Sphingolipids, particularly ceramide (Cer) and sphingomyelin (SM), are critical for cellular homeostasis, serving as both essential membrane components and key signaling molecules. This review systematically classifies sphingolipid disorders by organ system, emphasizing chain-length-dependent effects such as the pro-inflammatory role of C16-Cer versus the protective functions of C24-Cer in disease.

Main body

The review details sphingolipid involvement across seven major organ systems. In cardiovascular disease, SM(d18:1/16:1) contributes to atherosclerotic plaque instability, while Cer promotes NLRP3 inflammasome activation.
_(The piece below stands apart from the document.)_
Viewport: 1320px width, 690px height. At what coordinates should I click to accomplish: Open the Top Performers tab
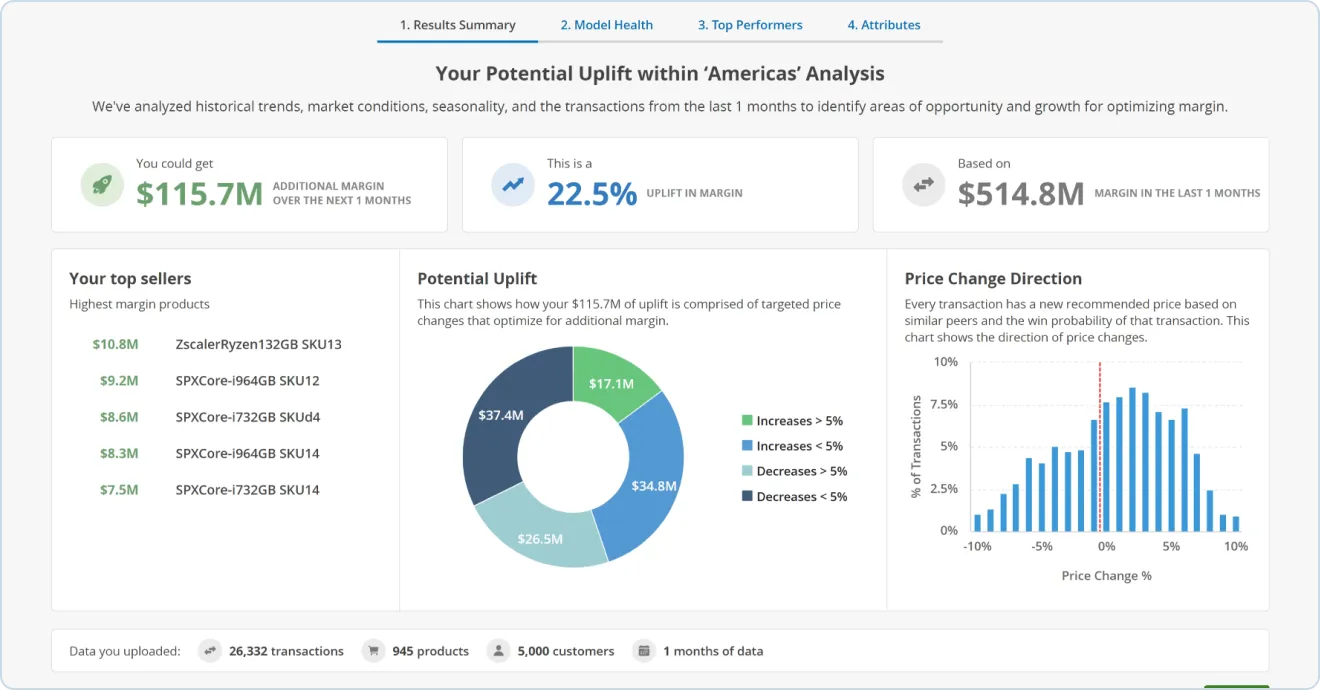pyautogui.click(x=750, y=25)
In neurodegenerative diseases, an altered Cer/SM ratio disrupts lipid raft integrity and accelerates pathogenic protein aggregation. In oncology, cancer progression is facilitated through mechanisms like nSMase-mediated exosome release and CerS6-dependent metastasis. Translational applications are emerging, including Cer-based biomarkers with high diagnostic accuracy for early stroke and investigational aSMase inhibitors for atherosclerosis.

Conclusion

Modulating sphingolipid metabolism presents a promising therapeutic strategy for precision medicine. However, challenges remain in deciphering tissue-specific regulatory networks and standardizing lipidomic methodologies.